> **Task requirements**: Give back exactly the lines that start at the one containing "Task: Expand the Aplicativos dropdown menu" and run to the end of the material below, both ends included.

> **Provided records**:
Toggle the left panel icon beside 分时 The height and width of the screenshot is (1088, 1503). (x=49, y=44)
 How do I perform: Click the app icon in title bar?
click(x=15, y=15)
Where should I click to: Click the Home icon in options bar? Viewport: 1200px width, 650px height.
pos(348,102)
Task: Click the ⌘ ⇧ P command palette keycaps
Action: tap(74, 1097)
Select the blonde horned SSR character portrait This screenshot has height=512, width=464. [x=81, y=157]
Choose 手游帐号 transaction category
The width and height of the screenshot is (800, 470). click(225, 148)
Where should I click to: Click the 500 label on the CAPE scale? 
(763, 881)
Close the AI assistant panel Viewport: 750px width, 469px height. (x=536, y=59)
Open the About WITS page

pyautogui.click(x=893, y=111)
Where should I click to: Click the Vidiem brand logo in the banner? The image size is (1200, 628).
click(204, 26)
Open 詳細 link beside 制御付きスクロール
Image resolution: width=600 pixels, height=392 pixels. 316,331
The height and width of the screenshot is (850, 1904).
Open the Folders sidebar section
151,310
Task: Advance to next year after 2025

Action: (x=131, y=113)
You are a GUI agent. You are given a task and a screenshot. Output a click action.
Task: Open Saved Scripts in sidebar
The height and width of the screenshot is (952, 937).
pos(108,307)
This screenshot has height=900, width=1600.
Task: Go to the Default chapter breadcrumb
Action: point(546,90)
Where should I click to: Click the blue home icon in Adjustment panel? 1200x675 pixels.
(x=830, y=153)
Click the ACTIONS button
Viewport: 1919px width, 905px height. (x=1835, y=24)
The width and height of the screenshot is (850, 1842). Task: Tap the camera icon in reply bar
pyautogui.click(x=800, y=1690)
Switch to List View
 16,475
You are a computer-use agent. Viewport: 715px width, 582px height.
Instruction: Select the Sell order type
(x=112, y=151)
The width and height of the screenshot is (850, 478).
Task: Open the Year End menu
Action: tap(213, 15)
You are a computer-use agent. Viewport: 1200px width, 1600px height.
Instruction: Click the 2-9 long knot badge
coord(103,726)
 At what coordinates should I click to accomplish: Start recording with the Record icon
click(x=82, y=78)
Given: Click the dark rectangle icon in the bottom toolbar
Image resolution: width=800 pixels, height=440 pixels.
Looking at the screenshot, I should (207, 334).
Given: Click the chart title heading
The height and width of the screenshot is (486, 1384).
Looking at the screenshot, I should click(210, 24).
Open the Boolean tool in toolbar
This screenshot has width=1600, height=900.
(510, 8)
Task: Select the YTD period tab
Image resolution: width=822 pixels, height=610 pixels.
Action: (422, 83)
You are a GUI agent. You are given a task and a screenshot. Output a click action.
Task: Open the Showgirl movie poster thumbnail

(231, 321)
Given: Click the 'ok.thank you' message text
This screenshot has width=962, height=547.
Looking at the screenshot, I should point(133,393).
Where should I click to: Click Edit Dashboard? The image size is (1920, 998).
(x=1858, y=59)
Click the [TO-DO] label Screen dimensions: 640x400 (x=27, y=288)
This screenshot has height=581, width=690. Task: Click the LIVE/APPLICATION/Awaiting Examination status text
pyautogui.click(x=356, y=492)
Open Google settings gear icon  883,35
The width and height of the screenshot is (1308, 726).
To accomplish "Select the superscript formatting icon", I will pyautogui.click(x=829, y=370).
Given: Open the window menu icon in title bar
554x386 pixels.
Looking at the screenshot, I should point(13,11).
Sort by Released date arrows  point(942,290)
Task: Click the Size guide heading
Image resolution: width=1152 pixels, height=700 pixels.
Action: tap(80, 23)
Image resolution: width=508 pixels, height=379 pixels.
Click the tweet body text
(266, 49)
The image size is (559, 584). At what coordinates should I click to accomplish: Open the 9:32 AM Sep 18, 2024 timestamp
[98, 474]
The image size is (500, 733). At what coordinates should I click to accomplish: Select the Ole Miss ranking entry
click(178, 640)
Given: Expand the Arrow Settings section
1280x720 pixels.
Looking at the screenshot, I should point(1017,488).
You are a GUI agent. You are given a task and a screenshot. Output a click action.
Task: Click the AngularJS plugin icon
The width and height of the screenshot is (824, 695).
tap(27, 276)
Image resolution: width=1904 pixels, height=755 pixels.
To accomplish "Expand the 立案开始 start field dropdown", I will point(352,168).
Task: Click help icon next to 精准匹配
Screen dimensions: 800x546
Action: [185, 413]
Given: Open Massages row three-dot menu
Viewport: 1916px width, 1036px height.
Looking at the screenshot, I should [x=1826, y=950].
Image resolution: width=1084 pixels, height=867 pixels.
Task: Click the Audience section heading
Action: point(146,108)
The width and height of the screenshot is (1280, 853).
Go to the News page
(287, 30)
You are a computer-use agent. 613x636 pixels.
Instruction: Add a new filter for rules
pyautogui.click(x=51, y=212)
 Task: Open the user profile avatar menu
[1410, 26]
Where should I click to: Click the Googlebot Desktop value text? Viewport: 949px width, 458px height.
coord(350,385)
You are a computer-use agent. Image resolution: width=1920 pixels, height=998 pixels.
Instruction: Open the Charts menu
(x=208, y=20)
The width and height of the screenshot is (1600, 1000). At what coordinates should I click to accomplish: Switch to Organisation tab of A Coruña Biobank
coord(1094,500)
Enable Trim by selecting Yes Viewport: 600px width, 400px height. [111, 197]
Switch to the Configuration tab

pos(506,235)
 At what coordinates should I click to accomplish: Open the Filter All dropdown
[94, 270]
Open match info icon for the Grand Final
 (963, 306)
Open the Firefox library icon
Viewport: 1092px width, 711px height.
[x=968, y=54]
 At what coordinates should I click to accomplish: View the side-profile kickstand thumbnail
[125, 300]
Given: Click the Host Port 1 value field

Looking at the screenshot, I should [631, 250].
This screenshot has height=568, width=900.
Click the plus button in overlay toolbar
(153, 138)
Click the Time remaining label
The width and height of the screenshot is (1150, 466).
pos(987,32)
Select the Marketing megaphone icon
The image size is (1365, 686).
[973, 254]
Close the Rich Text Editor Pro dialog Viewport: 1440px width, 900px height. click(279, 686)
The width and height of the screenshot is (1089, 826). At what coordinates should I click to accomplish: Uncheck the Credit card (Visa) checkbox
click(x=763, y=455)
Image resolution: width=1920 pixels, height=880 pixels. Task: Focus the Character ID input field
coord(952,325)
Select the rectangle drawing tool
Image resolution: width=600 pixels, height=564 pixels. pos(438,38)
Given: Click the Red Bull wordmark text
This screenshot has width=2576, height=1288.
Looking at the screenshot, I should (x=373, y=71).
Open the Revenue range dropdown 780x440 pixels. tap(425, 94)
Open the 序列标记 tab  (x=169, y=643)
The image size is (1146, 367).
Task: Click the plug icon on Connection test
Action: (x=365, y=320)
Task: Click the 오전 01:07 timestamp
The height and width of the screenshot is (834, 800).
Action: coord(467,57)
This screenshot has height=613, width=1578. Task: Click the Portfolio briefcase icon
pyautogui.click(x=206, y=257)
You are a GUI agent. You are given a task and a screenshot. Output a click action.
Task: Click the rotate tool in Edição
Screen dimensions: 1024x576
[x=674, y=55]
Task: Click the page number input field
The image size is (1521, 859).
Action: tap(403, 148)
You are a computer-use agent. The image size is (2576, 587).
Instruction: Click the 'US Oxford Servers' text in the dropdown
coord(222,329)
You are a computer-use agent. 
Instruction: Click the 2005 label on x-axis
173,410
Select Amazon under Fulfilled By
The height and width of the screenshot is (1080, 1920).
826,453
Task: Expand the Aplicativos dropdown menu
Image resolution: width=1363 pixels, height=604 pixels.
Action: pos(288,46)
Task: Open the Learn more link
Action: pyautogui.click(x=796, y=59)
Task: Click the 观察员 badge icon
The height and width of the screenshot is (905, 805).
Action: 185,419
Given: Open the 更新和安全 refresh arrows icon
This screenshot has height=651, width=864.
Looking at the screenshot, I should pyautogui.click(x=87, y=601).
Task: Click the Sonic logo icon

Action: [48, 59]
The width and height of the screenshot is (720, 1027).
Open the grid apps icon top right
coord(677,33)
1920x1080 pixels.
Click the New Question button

> **Written answer**:
Task: Expand the Aplicativos dropdown menu
Image resolution: width=1363 pixels, height=604 pixels.
Action: pos(288,46)
Task: Open the Learn more link
Action: pyautogui.click(x=796, y=59)
Task: Click the 观察员 badge icon
The height and width of the screenshot is (905, 805).
Action: 185,419
Given: Open the 更新和安全 refresh arrows icon
This screenshot has height=651, width=864.
Looking at the screenshot, I should pyautogui.click(x=87, y=601).
Task: Click the Sonic logo icon

Action: [48, 59]
The width and height of the screenshot is (720, 1027).
Open the grid apps icon top right
coord(677,33)
1920x1080 pixels.
Click the New Question button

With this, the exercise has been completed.